## DESCRIPTION OF THE TASK
Please render everything from the line containing "Task: Click the nearest" down to the end of the entries as a JSON list of strings, one string per line, with blank lines and pictures left out.

## GIVEN DATA
++++++++++
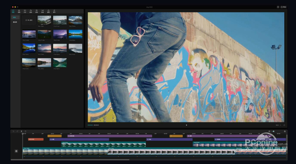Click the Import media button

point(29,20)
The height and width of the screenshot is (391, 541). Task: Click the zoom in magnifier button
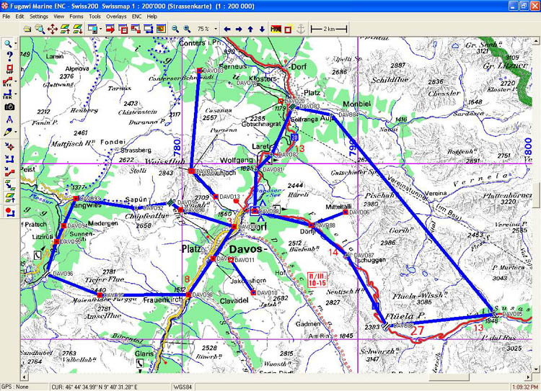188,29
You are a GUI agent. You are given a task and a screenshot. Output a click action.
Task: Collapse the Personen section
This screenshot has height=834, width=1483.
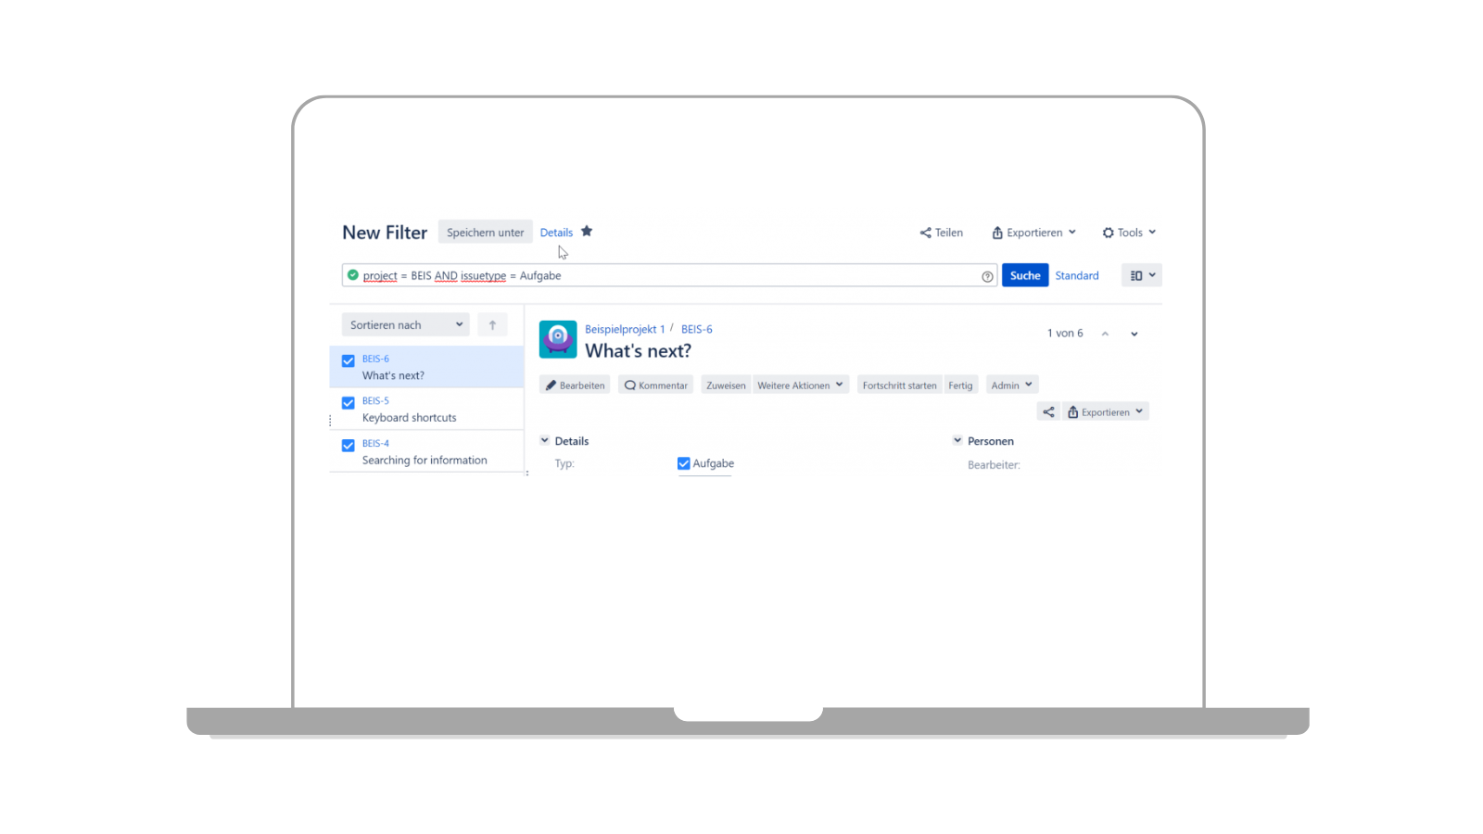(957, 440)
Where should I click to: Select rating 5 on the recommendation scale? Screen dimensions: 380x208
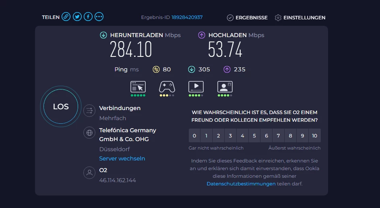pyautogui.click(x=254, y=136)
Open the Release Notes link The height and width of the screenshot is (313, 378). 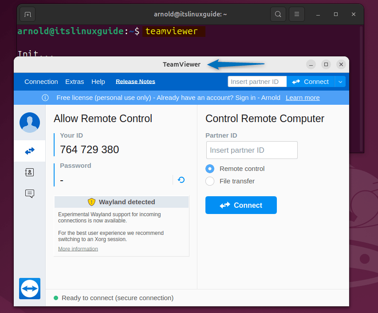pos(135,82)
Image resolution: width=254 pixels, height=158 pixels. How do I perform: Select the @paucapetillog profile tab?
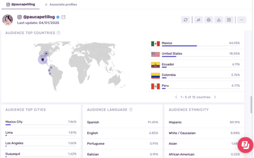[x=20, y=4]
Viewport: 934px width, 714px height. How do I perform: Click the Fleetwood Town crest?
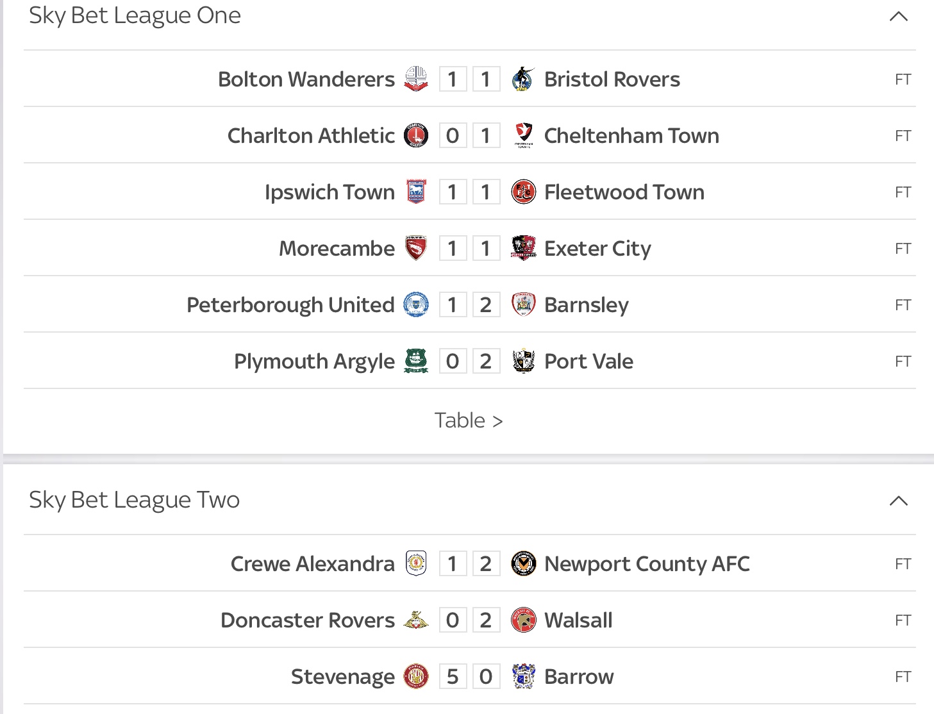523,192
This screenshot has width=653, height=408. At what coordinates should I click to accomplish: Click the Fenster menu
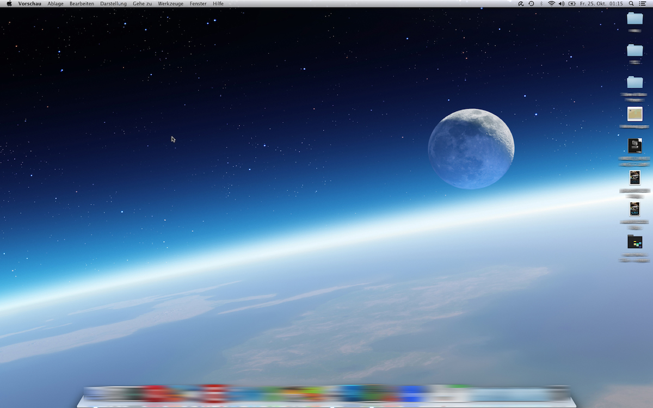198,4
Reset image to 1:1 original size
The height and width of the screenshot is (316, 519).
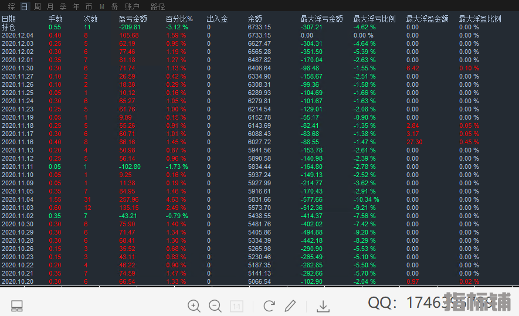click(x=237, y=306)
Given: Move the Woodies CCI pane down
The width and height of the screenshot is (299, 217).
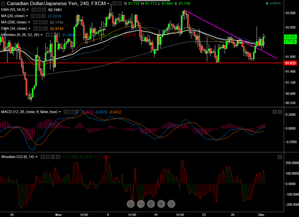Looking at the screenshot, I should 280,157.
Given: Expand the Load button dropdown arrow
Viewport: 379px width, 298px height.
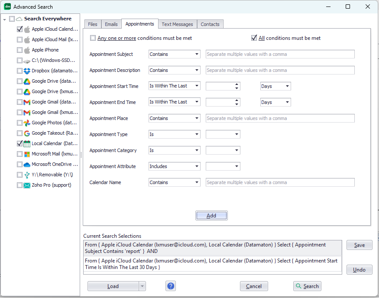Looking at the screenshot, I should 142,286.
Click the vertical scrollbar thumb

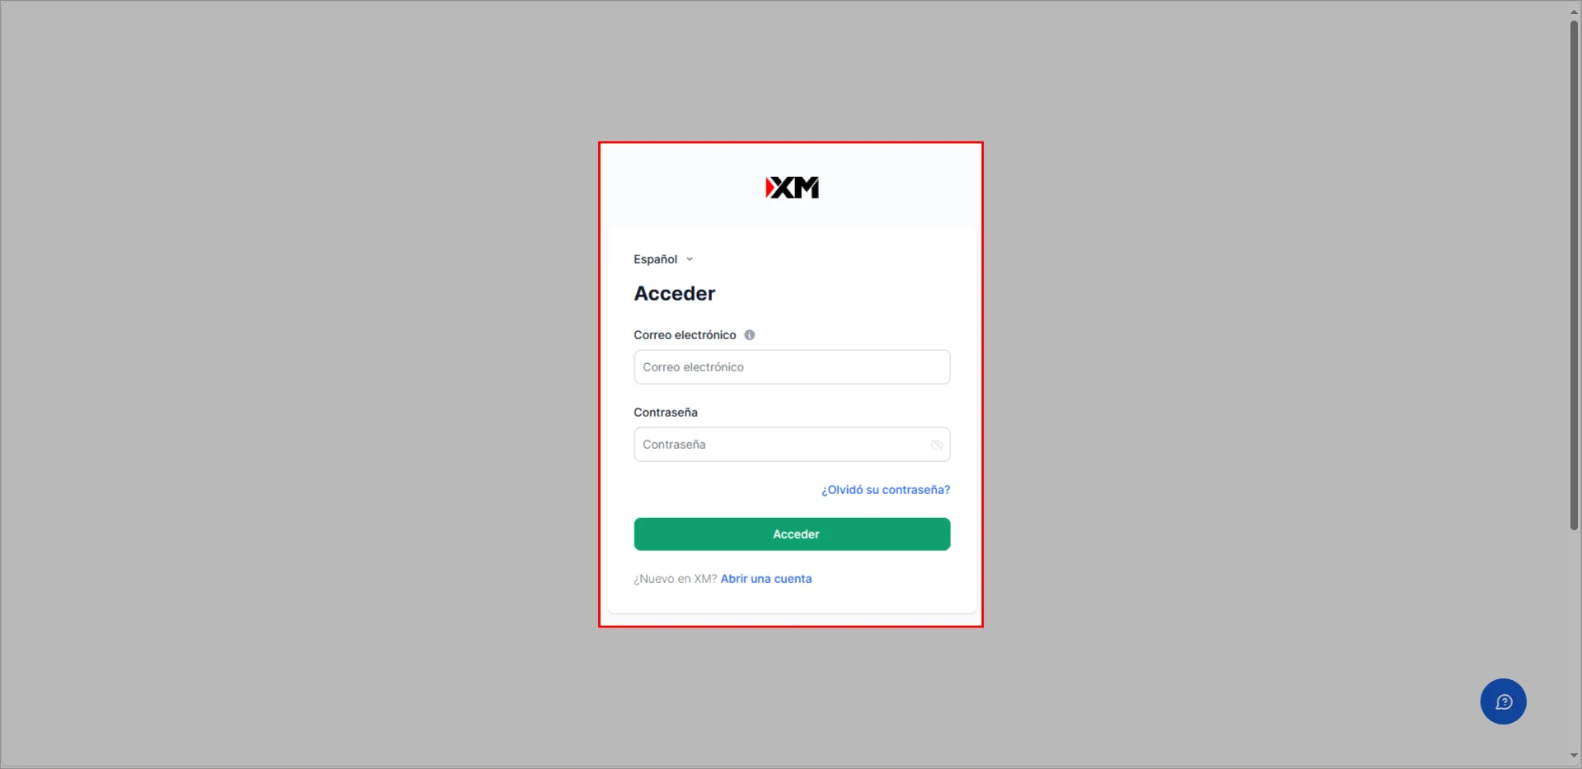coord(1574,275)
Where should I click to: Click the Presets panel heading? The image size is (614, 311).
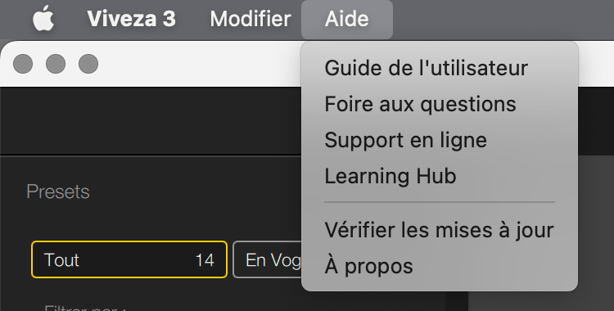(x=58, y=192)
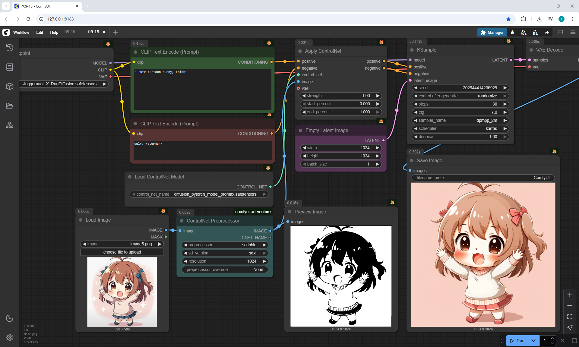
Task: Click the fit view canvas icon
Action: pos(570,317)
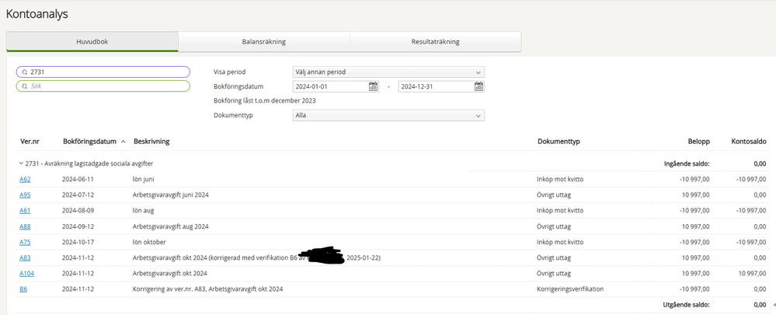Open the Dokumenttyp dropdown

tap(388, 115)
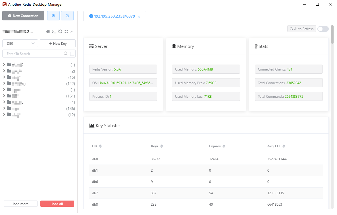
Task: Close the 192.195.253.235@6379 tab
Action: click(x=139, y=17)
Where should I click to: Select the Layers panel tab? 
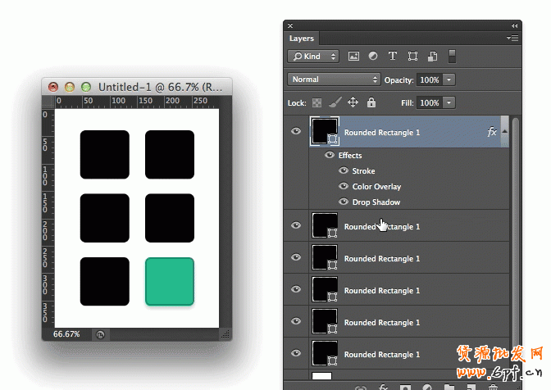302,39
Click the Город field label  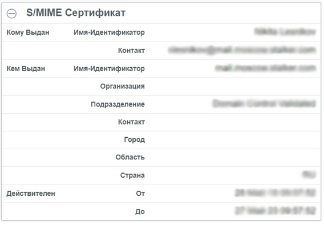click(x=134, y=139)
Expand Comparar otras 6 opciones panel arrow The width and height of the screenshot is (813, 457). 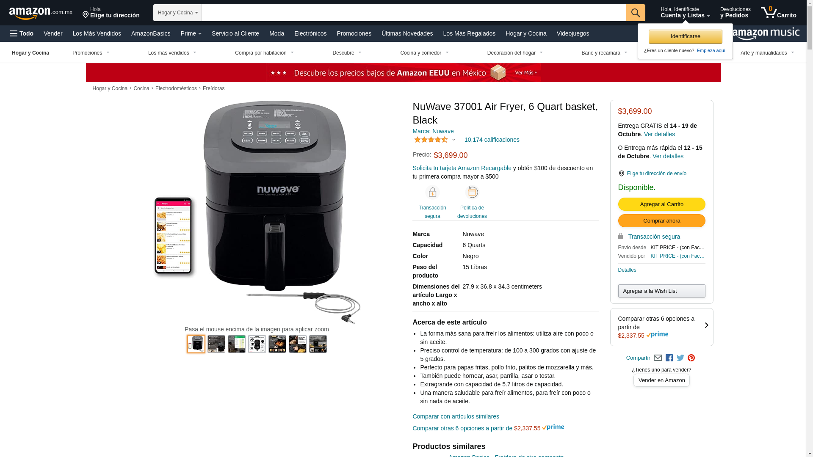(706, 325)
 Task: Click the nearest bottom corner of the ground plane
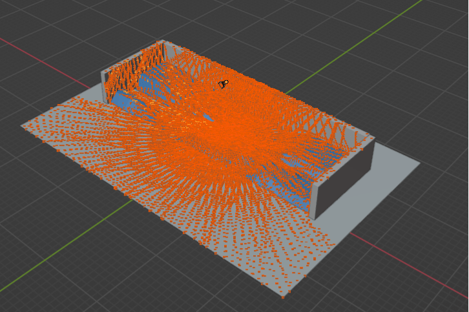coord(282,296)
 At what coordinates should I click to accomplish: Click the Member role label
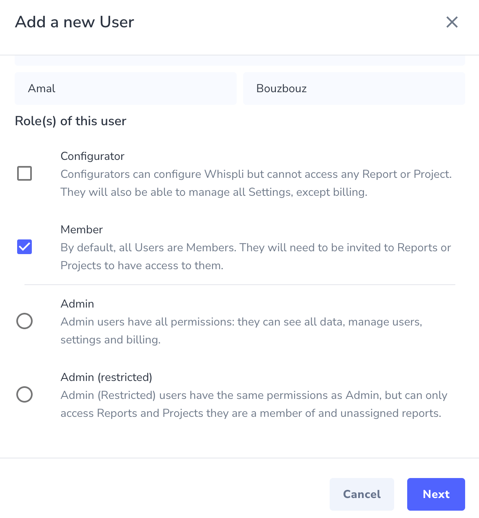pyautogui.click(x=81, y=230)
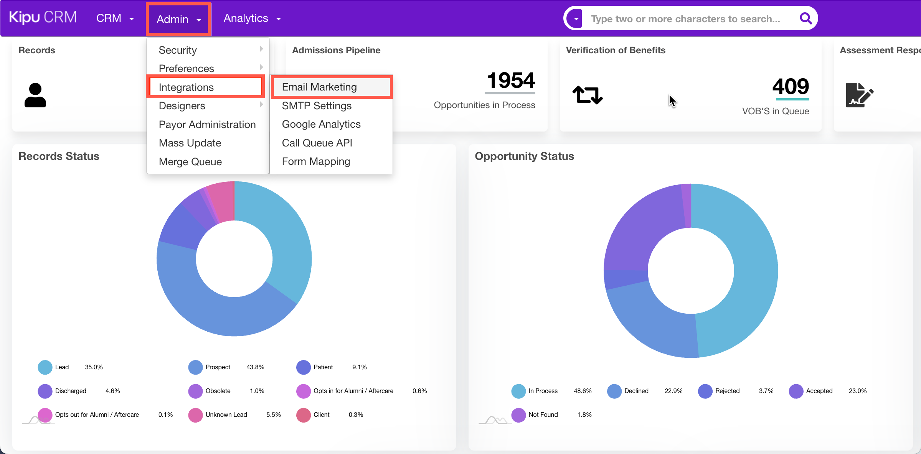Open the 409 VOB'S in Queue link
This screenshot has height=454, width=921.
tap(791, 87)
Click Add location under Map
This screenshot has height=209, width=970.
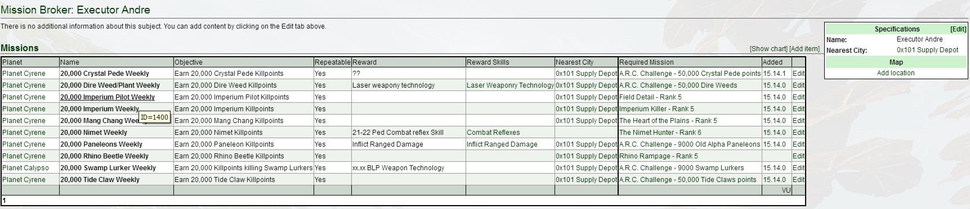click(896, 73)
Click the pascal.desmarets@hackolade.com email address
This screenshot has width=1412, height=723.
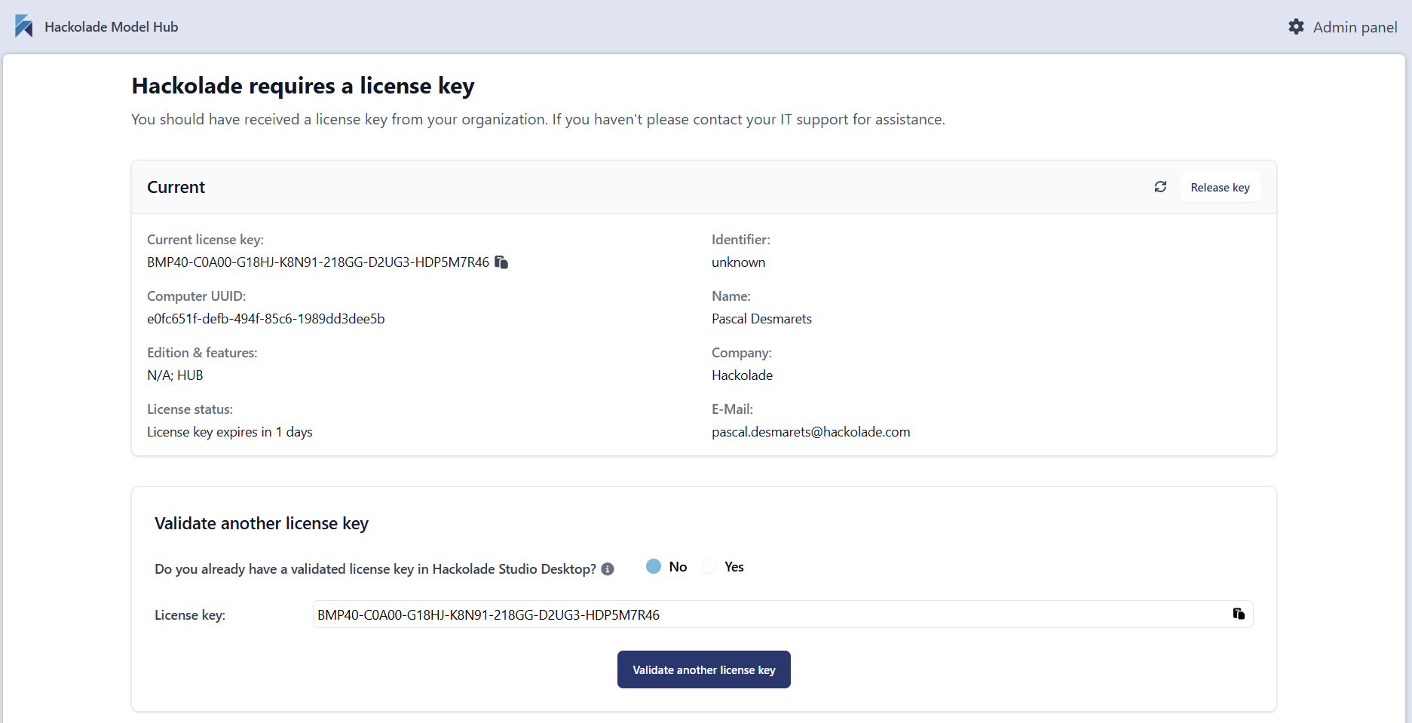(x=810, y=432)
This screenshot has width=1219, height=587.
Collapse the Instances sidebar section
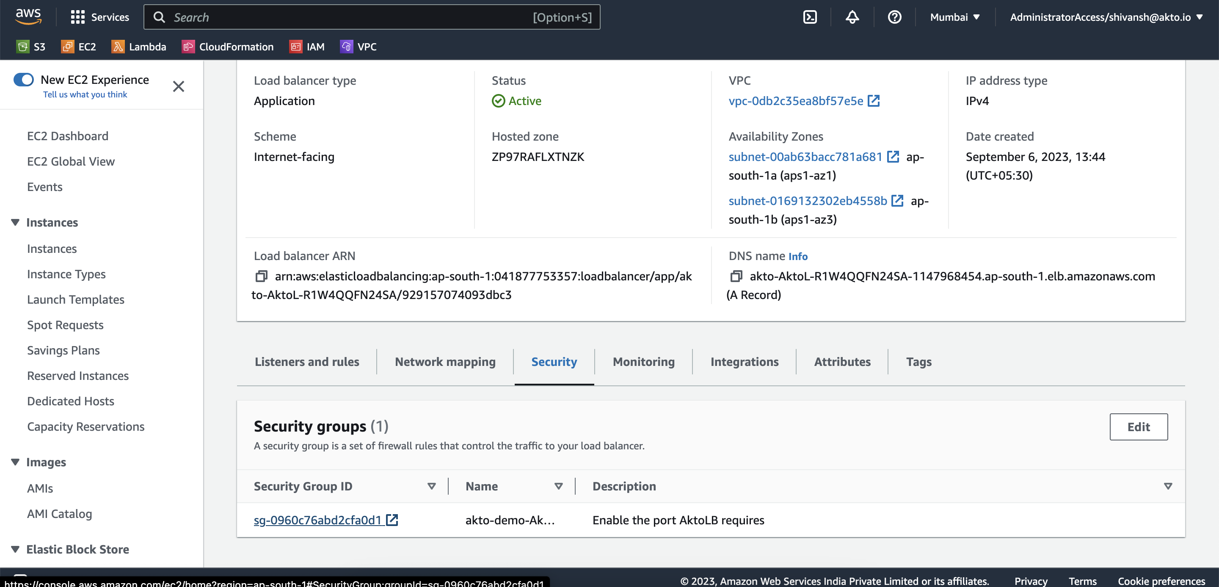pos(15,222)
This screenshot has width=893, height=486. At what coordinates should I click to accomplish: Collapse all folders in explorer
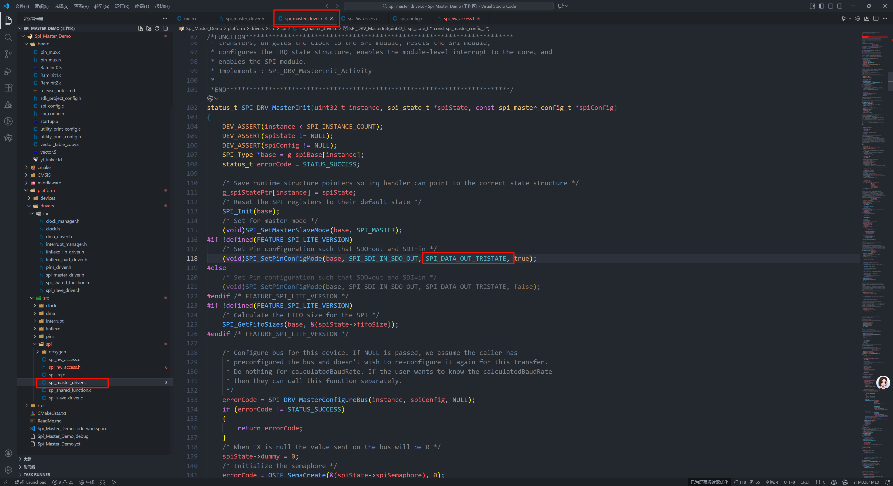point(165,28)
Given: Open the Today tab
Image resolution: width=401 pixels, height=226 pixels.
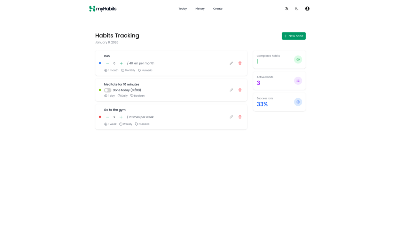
++++++++++
## THE OUTPUT
[
  " Task: Click the nearest bottom corner of the ground plane",
  "coord(282,296)",
  " At what coordinates should I click to accomplish: Click the Member role label",
  "pyautogui.click(x=81, y=230)",
  "Open the 409 VOB'S in Queue link",
  "This screenshot has height=454, width=921.",
  "tap(791, 87)",
  "Click Add location under Map",
  "This screenshot has height=209, width=970.",
  "click(896, 73)",
  "Click the pascal.desmarets@hackolade.com email address",
  "This screenshot has width=1412, height=723.",
  "(x=810, y=432)",
  "This screenshot has width=1219, height=587.",
  "Collapse the Instances sidebar section",
  "pos(15,222)",
  "This screenshot has width=893, height=486. At what coordinates should I click to accomplish: Collapse all folders in explorer",
  "point(165,28)",
  "Given: Open the Today tab",
  "Image resolution: width=401 pixels, height=226 pixels."
]